■ WHAT TO DO
Transcribe exactly the lines from the one containing "Expand the prompts" through the end of the data, both included. Leave out pictures.

··· SUPPLIED INFORMATION ···

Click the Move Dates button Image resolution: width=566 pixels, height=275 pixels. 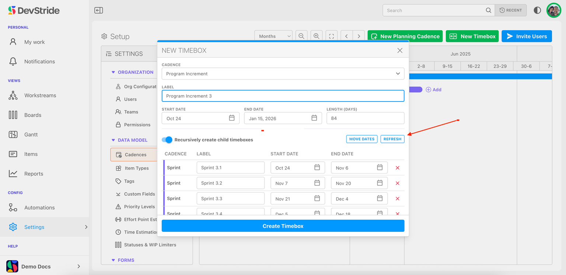pos(361,139)
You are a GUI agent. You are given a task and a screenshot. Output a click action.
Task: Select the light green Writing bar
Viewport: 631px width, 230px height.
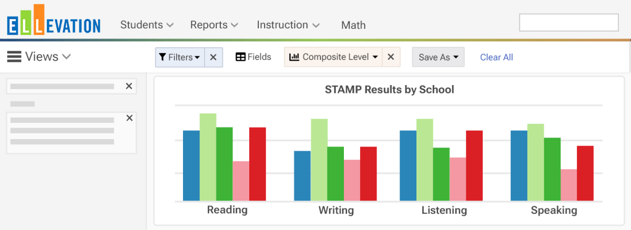click(x=319, y=160)
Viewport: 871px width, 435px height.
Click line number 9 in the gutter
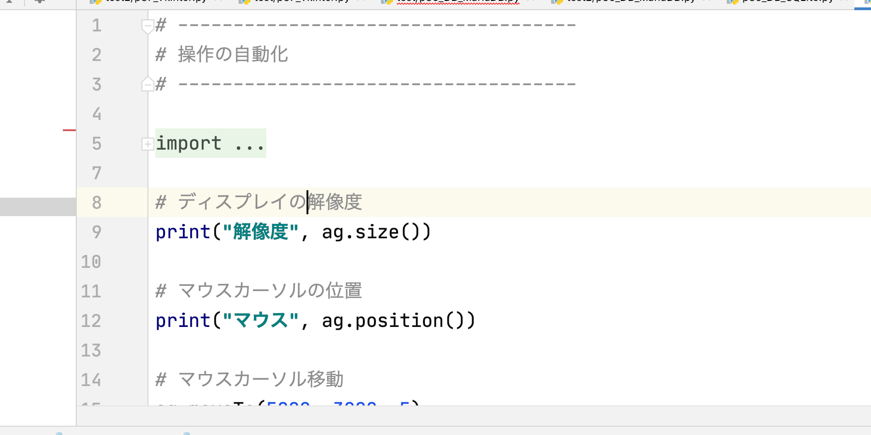(96, 232)
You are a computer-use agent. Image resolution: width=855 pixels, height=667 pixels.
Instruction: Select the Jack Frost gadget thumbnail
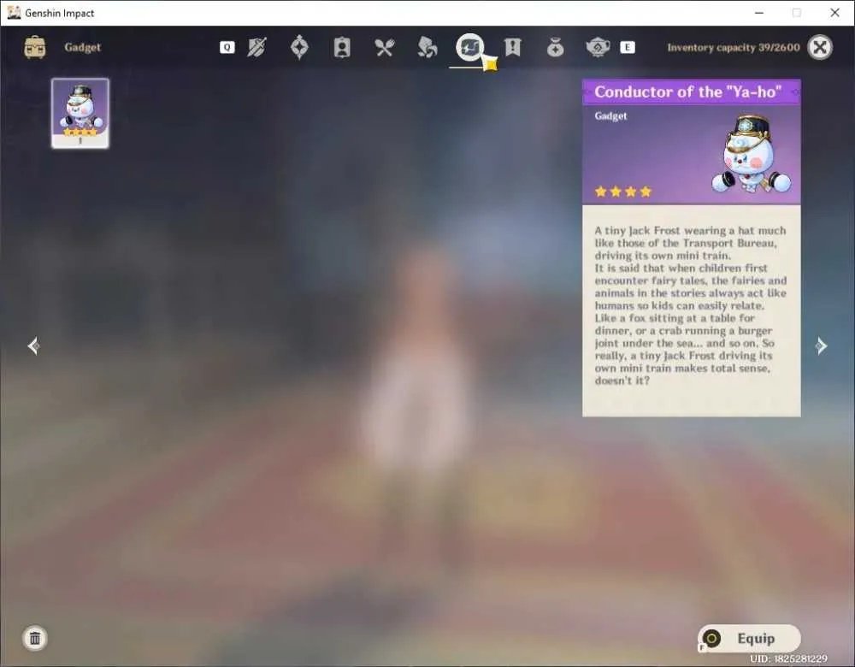(80, 113)
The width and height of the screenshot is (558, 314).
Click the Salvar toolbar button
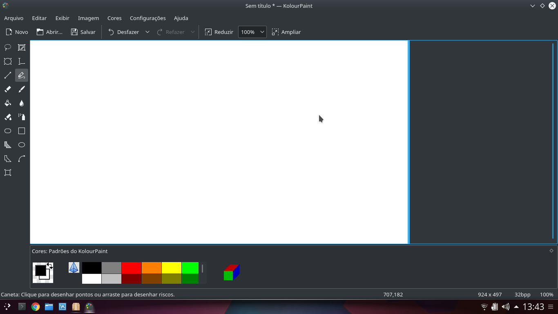pos(83,31)
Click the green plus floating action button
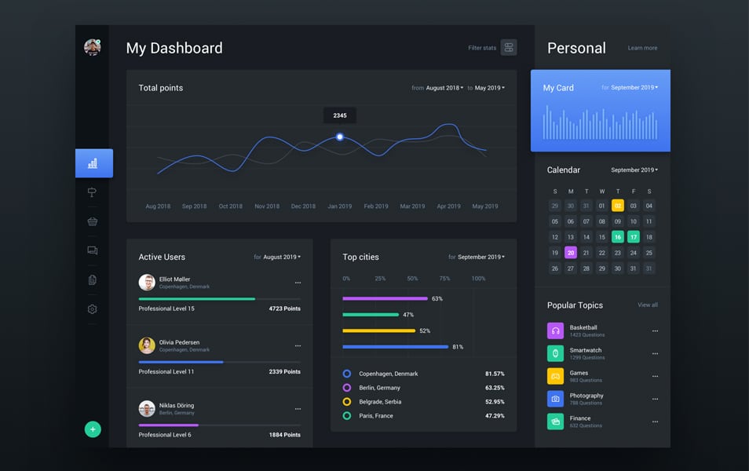The width and height of the screenshot is (749, 471). (x=93, y=429)
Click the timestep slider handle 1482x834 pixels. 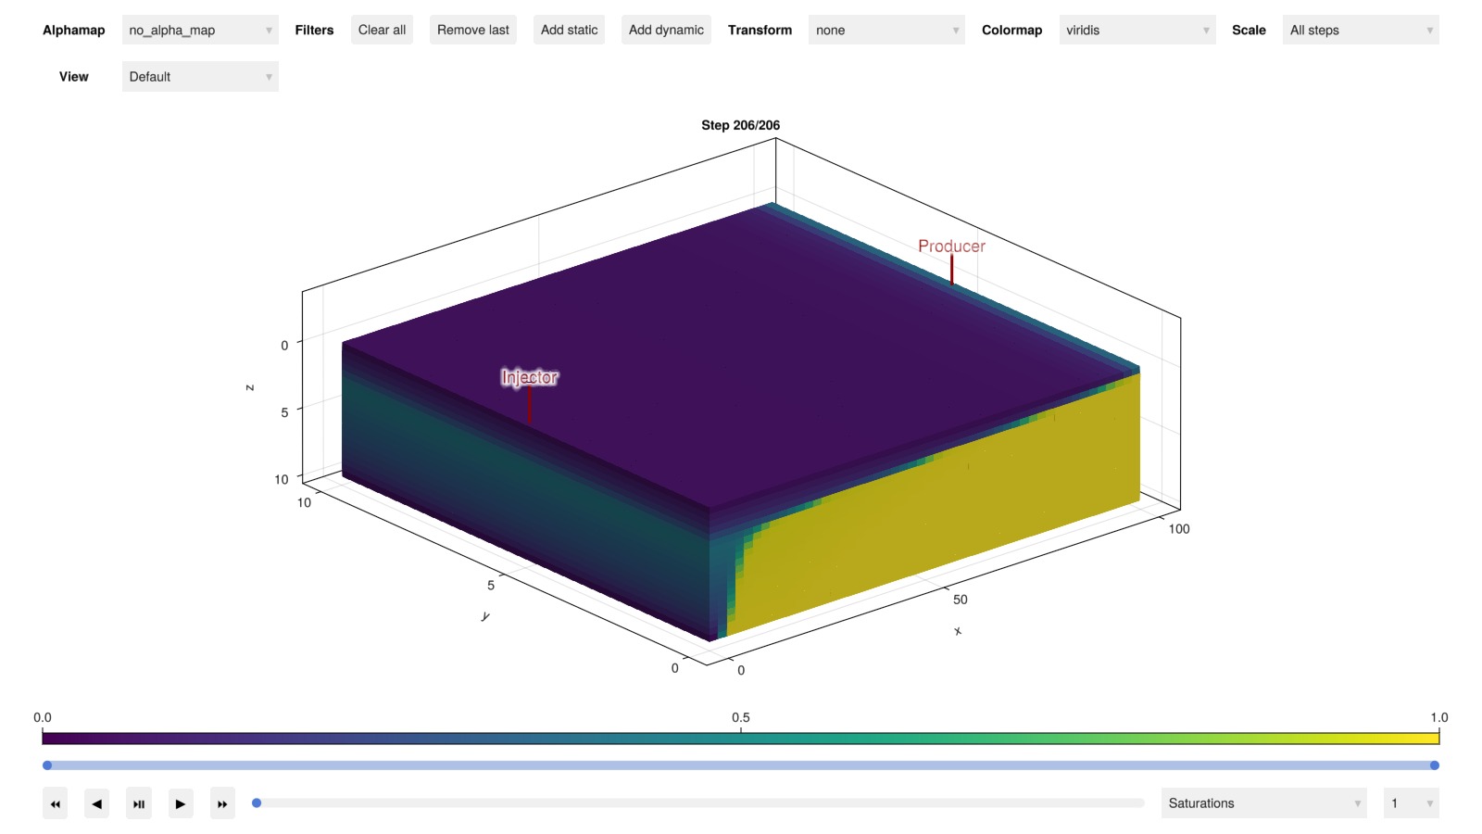pyautogui.click(x=257, y=803)
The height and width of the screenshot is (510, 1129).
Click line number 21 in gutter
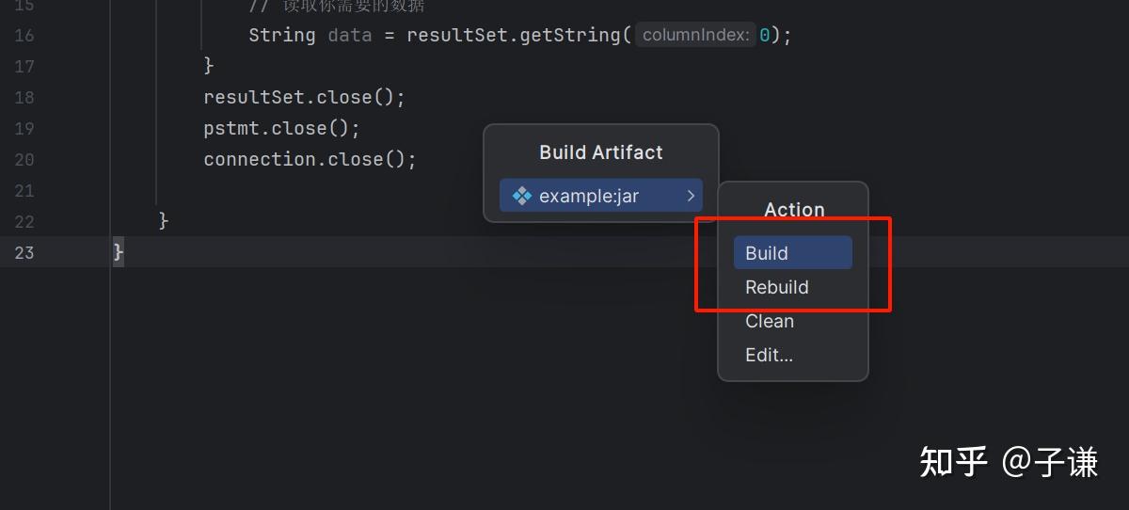pyautogui.click(x=24, y=190)
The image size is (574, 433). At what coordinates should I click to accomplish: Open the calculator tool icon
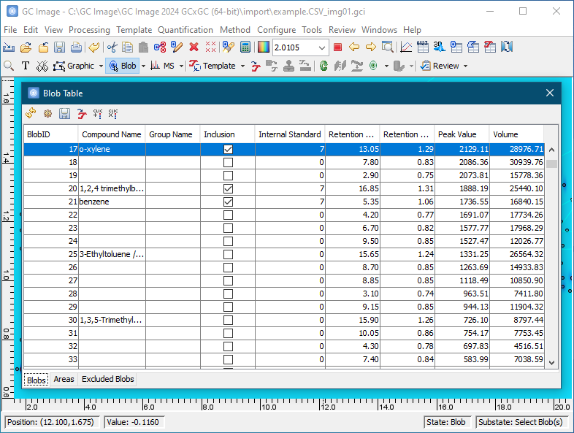(245, 47)
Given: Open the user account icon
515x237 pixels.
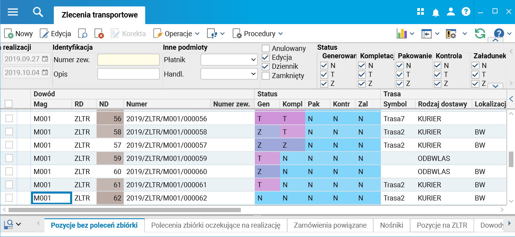Looking at the screenshot, I should point(451,12).
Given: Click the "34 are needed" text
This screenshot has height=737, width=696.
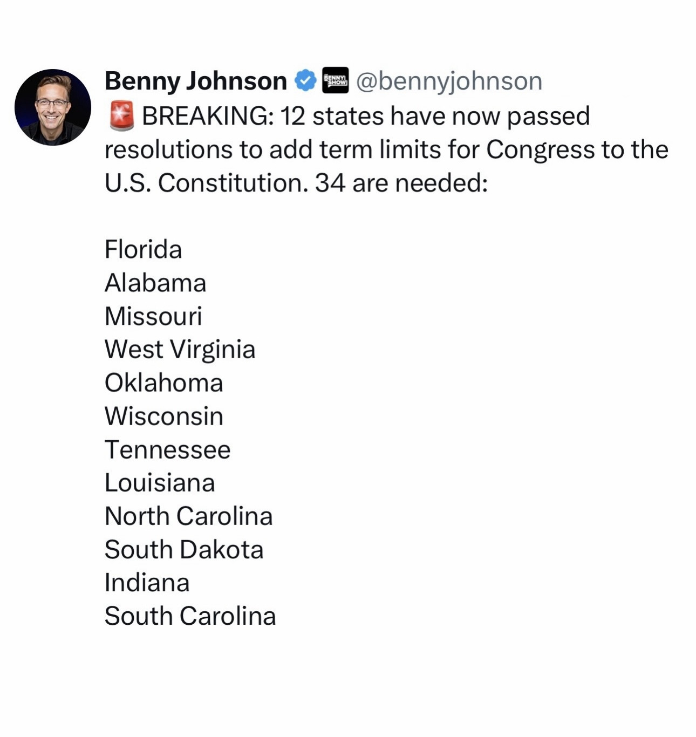Looking at the screenshot, I should [401, 183].
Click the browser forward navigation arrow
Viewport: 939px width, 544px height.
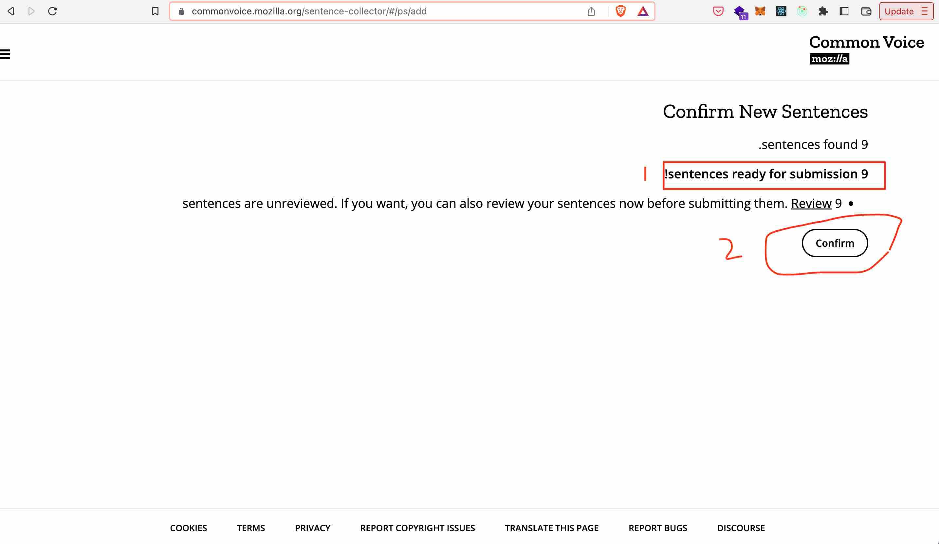point(32,11)

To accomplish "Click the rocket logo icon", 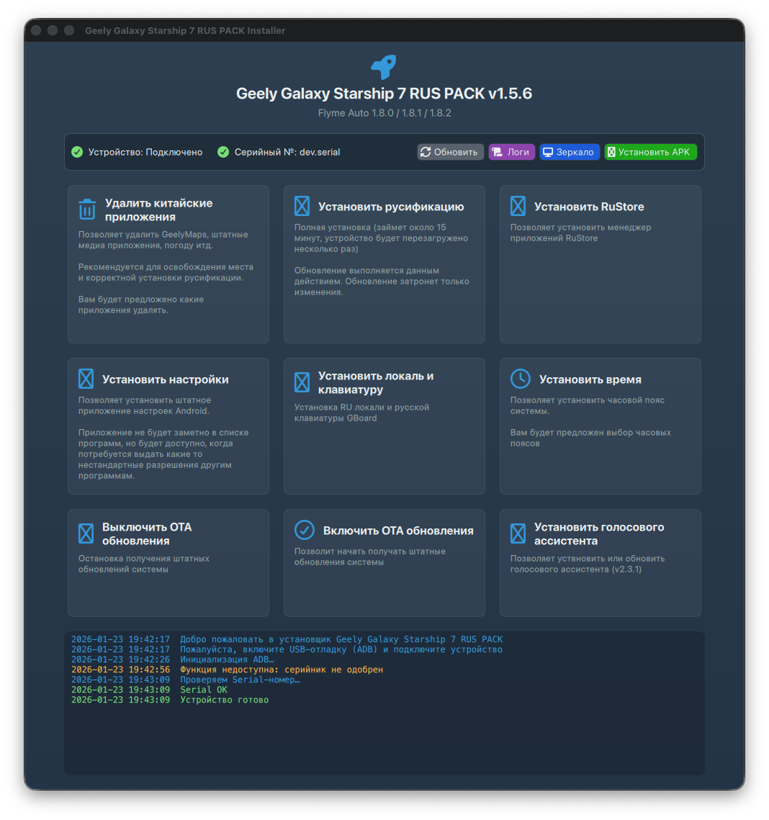I will [384, 67].
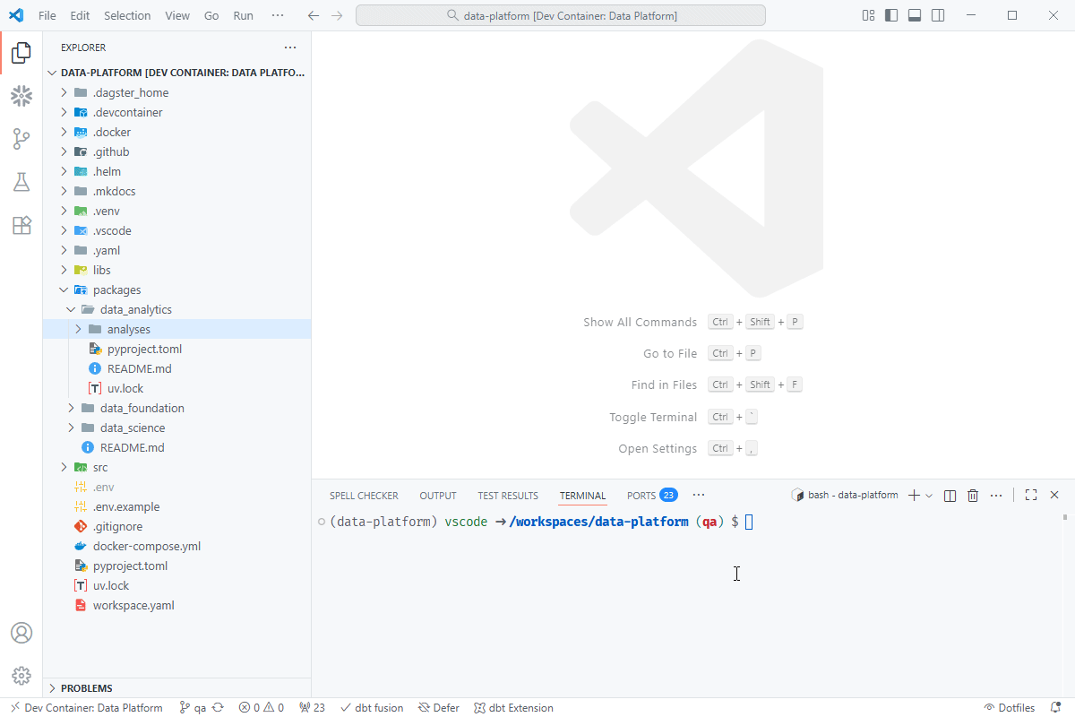Open the Accounts icon
This screenshot has height=717, width=1075.
pos(22,633)
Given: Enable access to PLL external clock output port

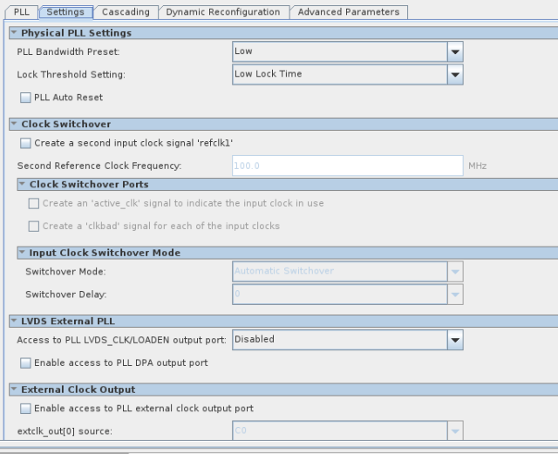Looking at the screenshot, I should pos(25,408).
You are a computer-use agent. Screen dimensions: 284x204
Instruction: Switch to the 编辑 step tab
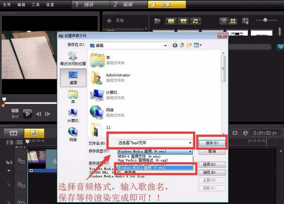129,4
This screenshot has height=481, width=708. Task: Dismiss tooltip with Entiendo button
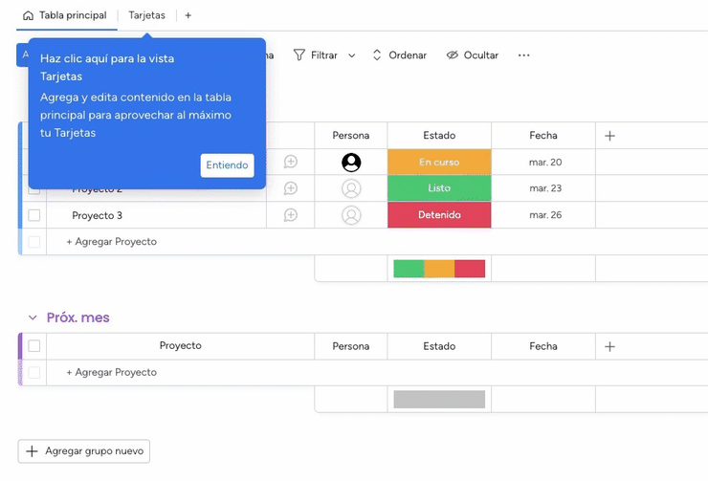tap(227, 165)
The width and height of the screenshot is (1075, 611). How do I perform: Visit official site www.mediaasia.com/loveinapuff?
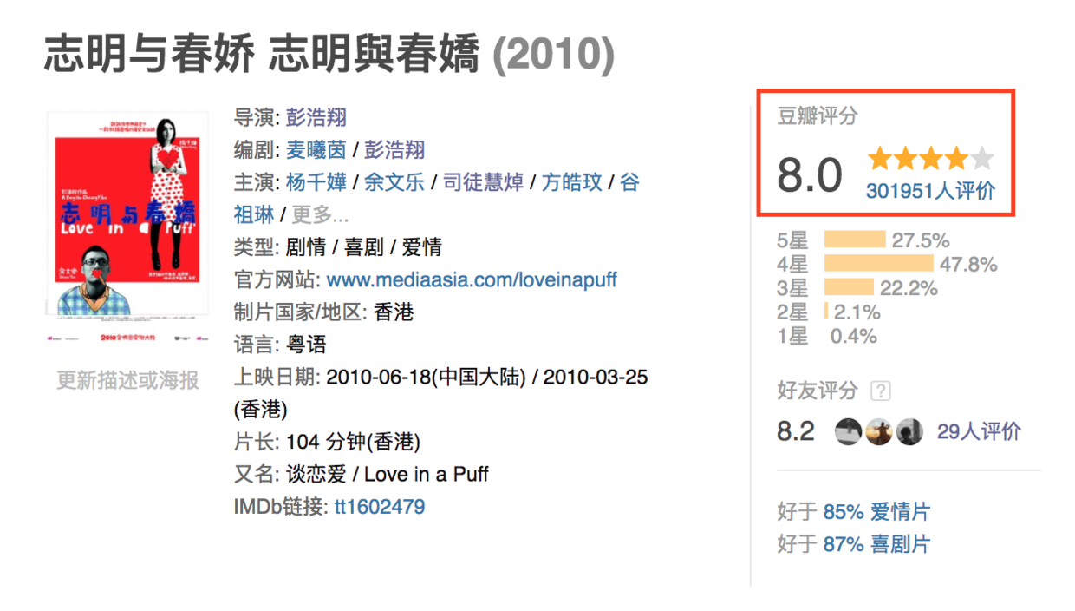pos(472,280)
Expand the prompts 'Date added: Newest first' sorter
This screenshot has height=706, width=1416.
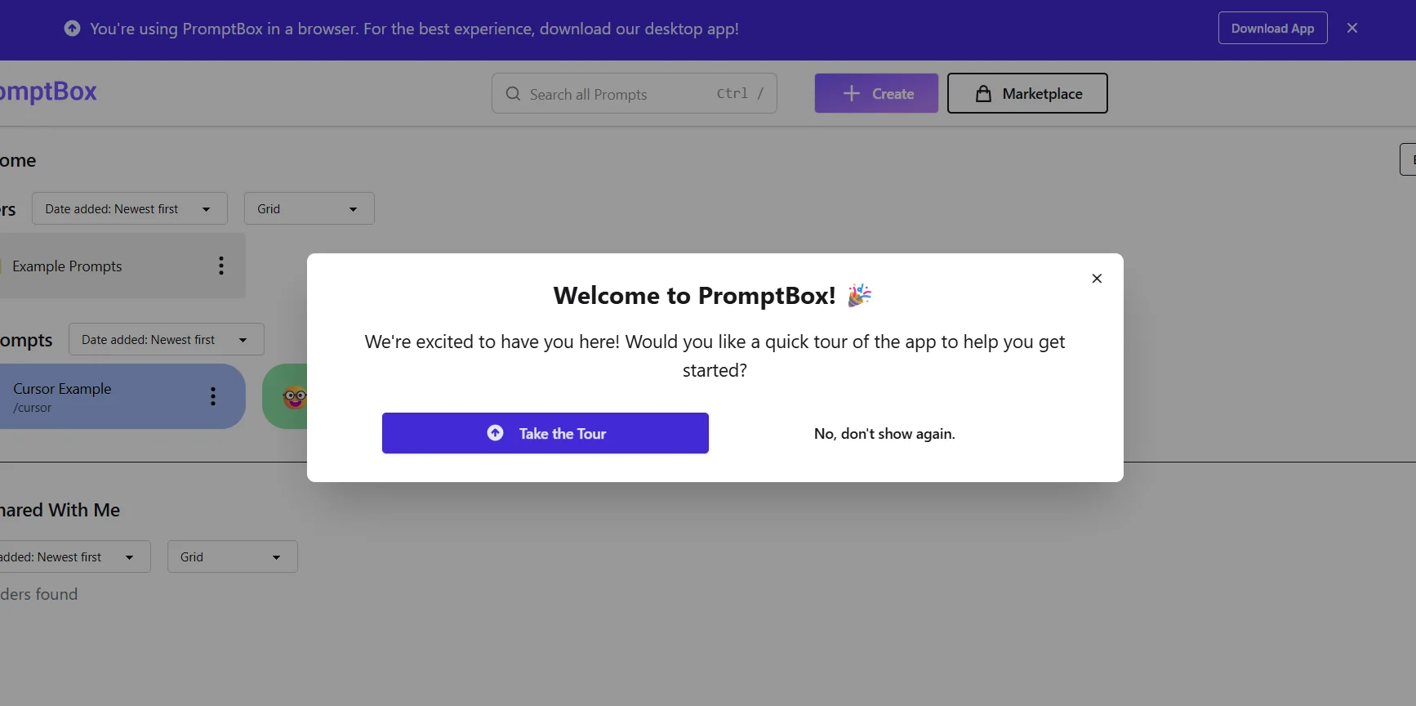click(x=166, y=339)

···

■ ANSWER FOR THE TASK
Expand the prompts 'Date added: Newest first' sorter
This screenshot has height=706, width=1416.
click(x=166, y=339)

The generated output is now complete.